La neutralité carbone en 2050 est un défi énorme. Comment la filière s’organise-t-elle ?  

François de Canson : Elle se mobilise de façon récente mais structurée, car le tourisme fait vivre beaucoup de personnes dans le pays. Planifier est nécessaire pour faire la transition sans heurt. ADN Tourisme a ainsi publié en 2021 son Manifeste pour un tourisme responsable. Nos 1 200 structures adhérentes (12 700 salariés) ont porté cet engagement. Nous avons également publié, en 2023, 4 scénarios prospectifs d’évolution des métiers de nos adhérents. Mais nous ne sommes pas isolés dans notre réflexion : Atout France a proposé son étude prospective sur le tourisme en 2040, l’organisme de compétences OPCO AFDAS publie également des études ciblant les emplois et compétences dans le tourisme. Enfin, citons l’ADEME avec Transition 2050, un travail prospectif plus large mais qui aborde des sujets connexes au tourisme (transport, énergie, société…).
 

Le tourisme en France

 

1ère destination mondiale (75 millions de touristes en 2022)

2 millions d’emplois directs

7,5 % du PIB 

4,2 millions d’embauches en 2023 : directes (tourisme), indirectes (hôtellerie-restauration, animation…)

Sources : Les Échos, France Travail

La décarbonation va entraîner une nouvelle dynamique d’emploi dans le tourisme.


En termes d’emploi, quels seraient les impacts de la décarbonation sur le tourisme ?  

F. d.

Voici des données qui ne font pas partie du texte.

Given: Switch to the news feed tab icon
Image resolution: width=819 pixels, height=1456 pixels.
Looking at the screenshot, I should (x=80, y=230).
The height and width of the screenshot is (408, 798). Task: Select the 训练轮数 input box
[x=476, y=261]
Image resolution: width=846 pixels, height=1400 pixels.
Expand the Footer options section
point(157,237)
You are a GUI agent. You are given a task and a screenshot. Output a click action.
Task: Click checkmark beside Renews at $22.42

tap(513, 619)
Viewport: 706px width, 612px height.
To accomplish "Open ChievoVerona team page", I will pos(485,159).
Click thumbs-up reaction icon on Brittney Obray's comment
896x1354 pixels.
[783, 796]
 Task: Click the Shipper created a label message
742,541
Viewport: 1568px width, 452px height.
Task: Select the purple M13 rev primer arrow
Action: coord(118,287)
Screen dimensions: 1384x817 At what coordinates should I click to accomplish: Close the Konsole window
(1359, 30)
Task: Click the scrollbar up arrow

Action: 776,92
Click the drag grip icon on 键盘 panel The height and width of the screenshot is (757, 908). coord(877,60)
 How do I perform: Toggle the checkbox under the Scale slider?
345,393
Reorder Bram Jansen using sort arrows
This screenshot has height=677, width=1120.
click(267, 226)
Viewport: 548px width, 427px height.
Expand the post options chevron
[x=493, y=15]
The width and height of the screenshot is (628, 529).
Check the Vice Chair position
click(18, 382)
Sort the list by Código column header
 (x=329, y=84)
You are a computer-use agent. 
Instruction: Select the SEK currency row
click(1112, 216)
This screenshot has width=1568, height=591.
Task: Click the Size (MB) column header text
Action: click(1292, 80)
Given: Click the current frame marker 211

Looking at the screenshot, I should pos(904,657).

C. : Il n’existe pas d’études chiffrant les pertes ou gains d’emploi du secteur dans sa globalité (tourisme, hôtellerie-restauration et aérien). En revanche, dans ses scénarios prospectifs, ADN Tourisme a dressé des tendances générales. Ainsi, plusieurs scenarios prévoient une décarbonation importante du tourisme et une plus grande proximité des lieux de départ des Français et des Européens.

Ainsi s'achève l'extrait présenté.